[Information provided — start]

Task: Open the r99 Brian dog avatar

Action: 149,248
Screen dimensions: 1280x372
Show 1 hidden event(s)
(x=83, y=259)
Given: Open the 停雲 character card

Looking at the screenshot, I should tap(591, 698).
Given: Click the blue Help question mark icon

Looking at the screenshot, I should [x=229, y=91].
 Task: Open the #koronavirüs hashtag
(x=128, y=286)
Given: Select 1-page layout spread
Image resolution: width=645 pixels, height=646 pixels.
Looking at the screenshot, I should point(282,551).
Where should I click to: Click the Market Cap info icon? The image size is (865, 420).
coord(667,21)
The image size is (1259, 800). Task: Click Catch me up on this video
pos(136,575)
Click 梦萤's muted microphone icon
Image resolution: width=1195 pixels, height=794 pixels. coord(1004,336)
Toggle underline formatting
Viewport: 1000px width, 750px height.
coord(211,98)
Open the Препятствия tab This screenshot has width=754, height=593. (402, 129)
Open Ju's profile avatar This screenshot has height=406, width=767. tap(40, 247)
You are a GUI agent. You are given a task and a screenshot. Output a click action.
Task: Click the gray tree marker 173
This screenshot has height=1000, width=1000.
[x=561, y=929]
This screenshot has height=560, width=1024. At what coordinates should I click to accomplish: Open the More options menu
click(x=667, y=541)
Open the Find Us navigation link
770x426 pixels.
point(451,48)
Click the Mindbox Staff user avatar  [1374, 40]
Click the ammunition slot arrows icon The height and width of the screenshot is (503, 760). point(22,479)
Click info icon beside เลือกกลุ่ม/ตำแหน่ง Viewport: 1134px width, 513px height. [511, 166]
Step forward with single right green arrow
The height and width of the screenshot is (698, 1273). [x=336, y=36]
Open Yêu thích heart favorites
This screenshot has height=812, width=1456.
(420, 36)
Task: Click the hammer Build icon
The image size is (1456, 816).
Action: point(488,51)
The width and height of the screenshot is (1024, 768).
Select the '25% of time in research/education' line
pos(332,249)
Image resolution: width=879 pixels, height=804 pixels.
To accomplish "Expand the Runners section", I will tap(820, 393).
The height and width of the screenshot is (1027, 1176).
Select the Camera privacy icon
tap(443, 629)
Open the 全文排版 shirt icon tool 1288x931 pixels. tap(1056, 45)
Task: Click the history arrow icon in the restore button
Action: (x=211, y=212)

[Information provided — finish]

**Assignment**
Every record in the material above should be set down exactly.

**Exercise solution**
Task: Open the r99 Brian dog avatar

Action: 149,248
Screen dimensions: 1280x372
Show 1 hidden event(s)
(x=83, y=259)
Given: Open the 停雲 character card

Looking at the screenshot, I should tap(591, 698).
Given: Click the blue Help question mark icon

Looking at the screenshot, I should [x=229, y=91].
 Task: Open the #koronavirüs hashtag
(x=128, y=286)
Given: Select 1-page layout spread
Image resolution: width=645 pixels, height=646 pixels.
Looking at the screenshot, I should point(282,551).
Where should I click to: Click the Market Cap info icon? The image size is (865, 420).
coord(667,21)
The image size is (1259, 800). Task: Click Catch me up on this video
pos(136,575)
Click 梦萤's muted microphone icon
Image resolution: width=1195 pixels, height=794 pixels. coord(1004,336)
Toggle underline formatting
Viewport: 1000px width, 750px height.
coord(211,98)
Open the Препятствия tab This screenshot has width=754, height=593. (402, 129)
Open Ju's profile avatar This screenshot has height=406, width=767. tap(40, 247)
You are a GUI agent. You are given a task and a screenshot. Output a click action.
Task: Click the gray tree marker 173
This screenshot has height=1000, width=1000.
[x=561, y=929]
This screenshot has height=560, width=1024. At what coordinates should I click to accomplish: Open the More options menu
click(x=667, y=541)
Open the Find Us navigation link
770x426 pixels.
point(451,48)
Click the Mindbox Staff user avatar  [1374, 40]
Click the ammunition slot arrows icon The height and width of the screenshot is (503, 760). point(22,479)
Click info icon beside เลือกกลุ่ม/ตำแหน่ง Viewport: 1134px width, 513px height. [511, 166]
Step forward with single right green arrow
The height and width of the screenshot is (698, 1273). [x=336, y=36]
Open Yêu thích heart favorites
This screenshot has height=812, width=1456.
(420, 36)
Task: Click the hammer Build icon
The image size is (1456, 816).
Action: point(488,51)
The width and height of the screenshot is (1024, 768).
Select the '25% of time in research/education' line
pos(332,249)
Image resolution: width=879 pixels, height=804 pixels.
To accomplish "Expand the Runners section", I will tap(820, 393).
The height and width of the screenshot is (1027, 1176).
Select the Camera privacy icon
tap(443, 629)
Open the 全文排版 shirt icon tool 1288x931 pixels. tap(1056, 45)
Task: Click the history arrow icon in the restore button
Action: (x=211, y=212)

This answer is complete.